Critères de réussite
Le test est considéré comme positif si, pour chaque question :
• 90% des participants sont capables de localiser l’information recherchée et,
• Parmi eux, 90% sont capables de la comprendre.
Par exemple, sur 20 participants, 16 devront trouver et comprendre l’information. Attention ! Il ne faut pas calculer de moyenne globale : chaque question doit être traitée individuellement.
Rapport de résultat
Une fois les tests réalisés, un rapport de résultat doit être rédigé pour apporter des preuves de la bonne lisibilité de la notice évaluée. Les éléments suivants doivent figurer dans le rapport :
• Un tableau récapitulant les messages clés évalués et les questions associées.
• Les maquettes de toutes les versions de notice testées en mettant en évidence les changements.
• La maquette de la version finale avec toutes les caractéristiques techniques (en français en cas de procédure nationale).
• Justification du choix des participants (représentativité, critères d’exclusion, absence de biais).
• Synthèse pour chaque cycle de test :
◦ Graphiques illustrant les taux de réponses correctes par question. Les résultats de chaque question doivent être présentés individuellement.
◦ Identification des points critiques / problèmes observés, que ce soit d’un point de vue quantitatif ou qualitatif.
◦ Proposition de modifications de la notice en réponse aux problèmes constatés.
• Exemplaire du guide d’entretien utilisé, incluant la réponse attendue pour chaque question.
• Exemples de verbatim pour illustrer la compréhension ou les difficultés rencontrées. Il n’est pas nécessaire de joindre toutes les données brutes mais les informations (ex : enregistrements audio) doivent être conservées jusqu’à acceptation par les autorités.
• Conclusion générale.
Pour une procédure nationale française, les tests doivent être menés sur la version française de la notice, même si le rapport peut être rédigé en anglais.
Est-il possible de ne pas faire de test ?
Oui, dans certains cas, grâce au bridging.
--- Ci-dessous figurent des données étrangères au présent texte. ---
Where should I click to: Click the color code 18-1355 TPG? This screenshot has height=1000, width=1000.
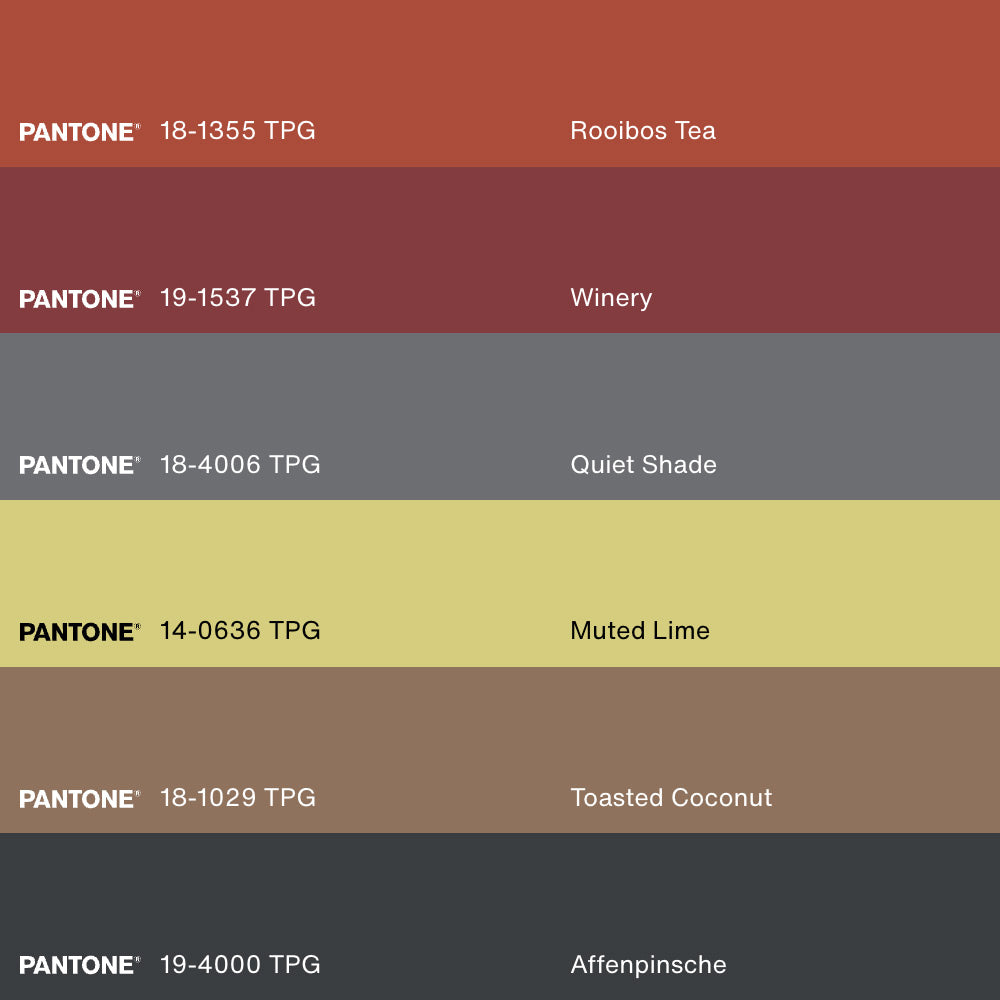(x=238, y=131)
Ce procédé permet de faire référence à une étude déjà réalisée sur une « notice mère » pour justifier la lisibilité d’une « notice fille ».
Le principe de base justifiant la réalisation d’un « bridging » est que les notices mère et fille se rapportent à des spécialités appartenant à la même classe pharmacothérapeutique (en particulier si elles revendiquent la même indication), dont la pharmacodynamie et la pharmacocinétique sont proches, et présentant en particulier des messages de sécurité similaires.
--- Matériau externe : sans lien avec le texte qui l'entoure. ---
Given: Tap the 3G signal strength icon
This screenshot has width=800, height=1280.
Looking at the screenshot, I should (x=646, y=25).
Néanmoins, il est essentiel que les maquettes des notices mère et fille soient identiques notamment en termes de :
• Présentation (portrait ou paysage) ;
• Style et taille de police ;
• Style des titres et sous-titres ;
• Utilisation de listes à puces ;
• Utilisation de couleurs et de pictogrammes ;
• Interlignage et espacement entre les paragraphes ;
• Qualité du papier d’impression.
Le rapport de bridging devra contenir, a minima :
• Les maquettes de la notice mère et de la notice fille, avec comparaison montrant que la mise en page est équivalente ;
• Un tableau comparatif du contenu de la notice mère et de la notice fille, démontrant que les messages clés de sécurité sont équivalents (dans le cas contraire, voir ci-dessous « focus test »), ainsi que la simplicité du langage.
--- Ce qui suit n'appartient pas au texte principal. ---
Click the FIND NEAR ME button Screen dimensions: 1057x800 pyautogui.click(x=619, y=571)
• Le rapport du test de lisibilité complet de la notice mère.
Focus test :
Lorsque la comparaison du contenu des notices démontre que certains messages clés, en particulier de sécurité, diffèrent entre la notice mère et la notice fille, il est alors nécessaire de compléter le test afin de s’assurer que les utilisateurs seront capables de comprendre et d’utiliser de façon satisfaisante les informations de la notice fille.
Il peut s’agir par exemple des contre-indications, de l’usage pendant la grossesse, d’un mode d’administration différent ou encore des effets indésirables. Il est alors nécessaire de réaliser un test complémentaire, portant sur ces différences.
Conclusion
L’étude de lisibilité n’est pas un simple passage obligé : c’est un outil d’amélioration concrète de l’information destinée aux patients. Il est donc important de ne pas sous-estimée l’importance de cette étude et de respecter les différentes exigences européennes et nationales associées.